FIFA-Museum in Zürich: Wo die Fussball-Welt zuhause ist

Was mit einem braunen Lederball und einem Tor aus Holzpfosten begonnen hat, hat sich zu einer Sportart entwickelt, die die ganze Welt verbindet. Das neue Weltfussball-Museum erzählt diese Geschichte. Der Verband selber, die FIFA, hält sich dabei im Hintergrund.

24 Franken kostet der reguläre Eintritt ins neue FIFA-Museum in Zürich-Enge. Dafür tauchen die Besucherinnen und Besucher in die Welt des Fussballs ein. Eine Schallkulisse aus einem vollen Stadion lässt den Puls gleich zu Beginn höher schlagen. Filmsequenzen von hochkarätigen Partien werden gezeigt, genauso wie solche auf besserem Ackerland, auf den Shetland Inseln etwa.

Universell und uniform

Dann erfüllt eine Arena aus 209 zusammengefalteten Fussball-Leibchen den Ausstellungsraum. «Das zeigt die Universalität des Spiels, aber auch die Uniformität des Fussballs», sagt Museumsdirektor Stefan Jost. Der Fussball und seine Geschichte stehen klar im Zentrum des Museums, das am kommenden Sonntag seine Tore öffnet. Der Weltfussballverband FIFA, der das Museum ermöglichte und betreibt, wird in der Ausstellung nicht zelebriert.

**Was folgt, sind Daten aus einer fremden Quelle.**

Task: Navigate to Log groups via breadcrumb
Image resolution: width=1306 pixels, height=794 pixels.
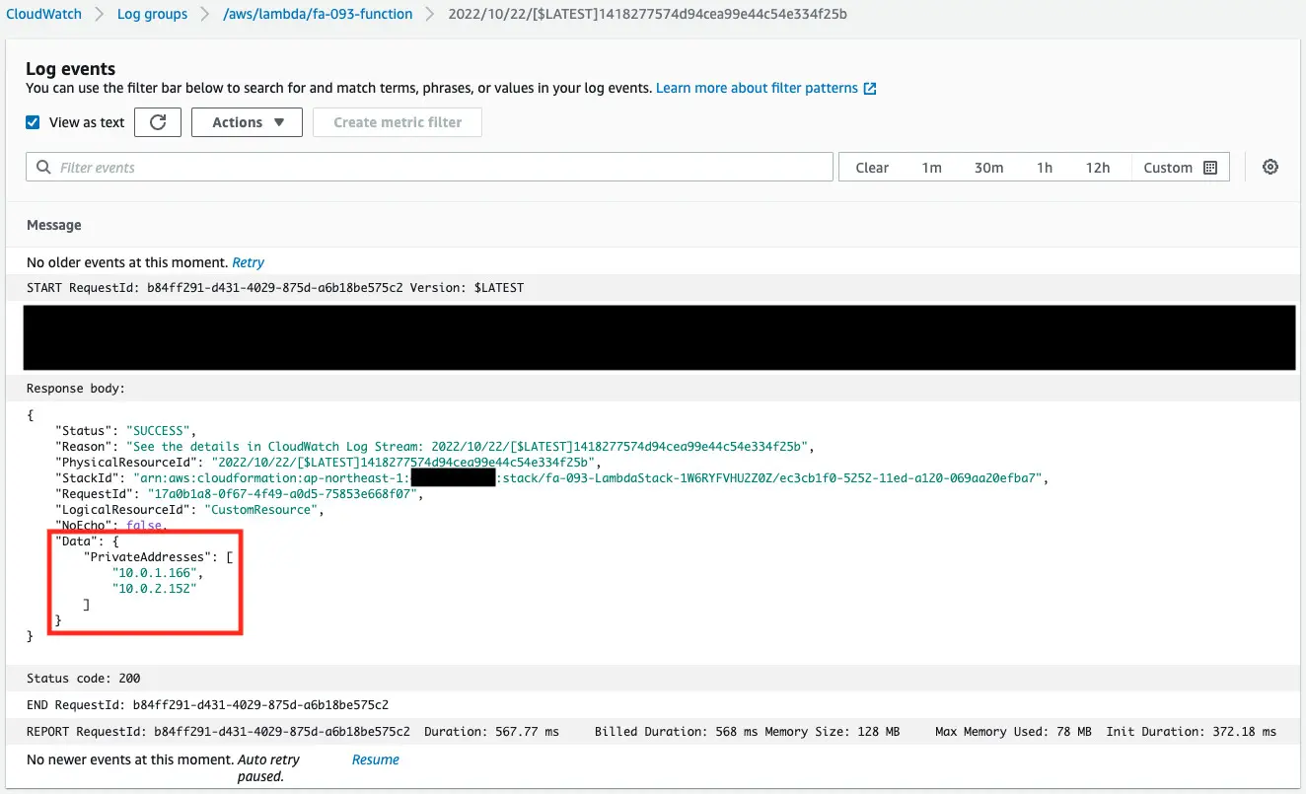Action: pos(152,13)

Das Publikum soll auf Entdeckungsreise gehen und auch etwas zum Anfassen haben. So kann man etwa auf Sitzen von diversen Stadien aus aller Welt Platz nehmen – nur der älteste Sitz aus dem legendären Wembley-Stadion bleibt hinter einer Glaswand. Und natürlich dürfen auch die Pokale nicht fehlen, betont Stefan Jost: «Die Original-WM-Trophäen der Frauen und der Männer werden hier im Museum sein.»

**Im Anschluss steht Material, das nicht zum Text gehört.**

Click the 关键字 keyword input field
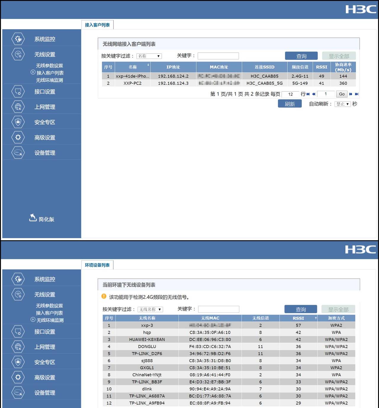The height and width of the screenshot is (408, 379). (218, 56)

Das Museum als eines von mehreren Attraktionen

Die FIFA hat insgesamt 140 Millionen Franken in den Umbau des «Haus zur Enge» investiert, 30 Millionen davon in das Museum. Daneben wurden auch ein Bistro, eine Sportsbar oder auch eine Bibliothek mit über 4000 Büchern rund um das Thema Fussball eingerichtet. Diese sind öffentlich und ohne Museumseintritt zugänglich.